Stela Mantareva/ @explovdiv
To say that Stella is lost and in love with Plovdiv would be an understatement. She simply blossoms in our city, and with the true passion of an explorer, she searches every corner for hidden stories.
When she arrived in the city under the hills some time ago, she constantly welcomed guests and eagerly guided them through her favorite streets and spots. Eventually, she created her personal route, straight from her heart, for all who want to experience Plovdiv beyond the most popular tourist locations.
We will let this story be told in first-person narrative, so you can feel the excitement of a woman who only sees the beauty underneath Plovdiv’s hills!
I greet you with “the best coffee in the city.” At least, that’s what the sign in front of the tiny door of “Dyukana” on “Abadzhijska” Street number 6 says, and quite a few locals and visitors of the city will back this up. With over 260 reviews on Google, you’ll understand the enthusiasm once you chat with the owner and try the drink of the day. A heads-up: you’ll probably end up sipping your coffee on the steps by the door. It’s somehow sweeter that way. Then look up!

- **Supplied material**:
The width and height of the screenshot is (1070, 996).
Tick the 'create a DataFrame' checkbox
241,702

...

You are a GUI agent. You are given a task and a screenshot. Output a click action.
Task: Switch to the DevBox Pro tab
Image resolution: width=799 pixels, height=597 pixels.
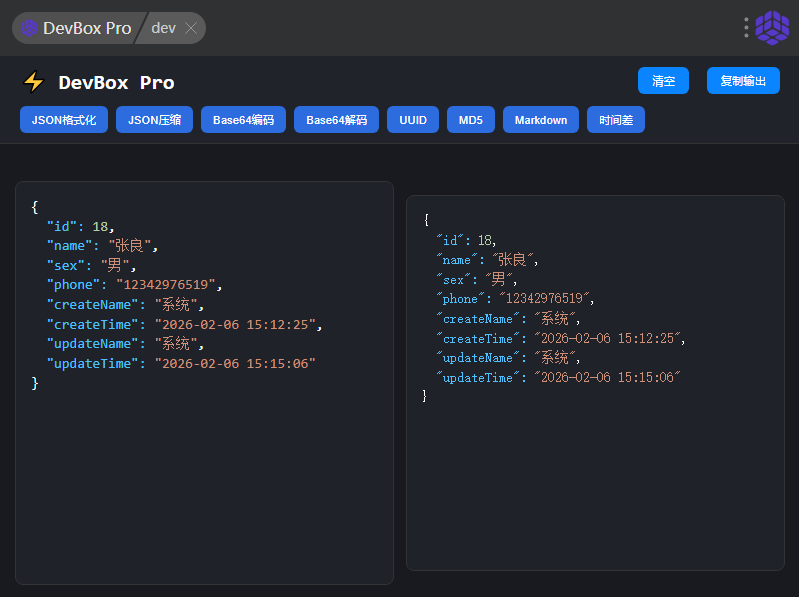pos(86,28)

- **What you will do**:
1. Return every line of the records that contains the word "width".
2. Extend the piece about a personal route through Plovdiv, picking up after its final sentence.

- **Per-task outputs**:
1.
The width and height of the screenshot is (1070, 996).
Image resolution: width=799 pixels, height=597 pixels.

2.
Remember this street. At number 8A is my favorite wine bar, “Trilogie Maison du Bon-Vivant”. They offer a selection of Old World wines, mainly from Spain and Italy, most of which you’ve probably never heard of. No problem — you can trust the owners’ recommendations completely. Pair a burrata salad or cheese platter with a bottle that captures the rich history of Rioja, and enjoy them in the heart of the oldest city in Europe.
Let’s head toward the Mosque. While on “Abadzhijska” Street, you should see it to the left.
There’s not much to say about the Mosque itself, except that I DON’T recommend the café there. But there are rumors that the “Rosa” Burgers across the street are quite good.
Now you’re at the square dividing the Main Street into “Malka Glavna” and “Goliama Glavna”.
But it’s not the time for main streets yet.
We've arrived at my favorite quarter in Plovdiv, starting with “Hristo G. Danov” Street.
An interesting fact: Danov introduced a revolutionary system of education in schools—he banned physical punishment. Yes, using sticks to hit students as a form of punishment was not only normal but encouraged in schools. Even more important to me, which I as a feminist cannot omit mentioning (even though there is a risk of me being annoying), is the fact that Danov focused on educating girls as full members of society. This was around 1850-60.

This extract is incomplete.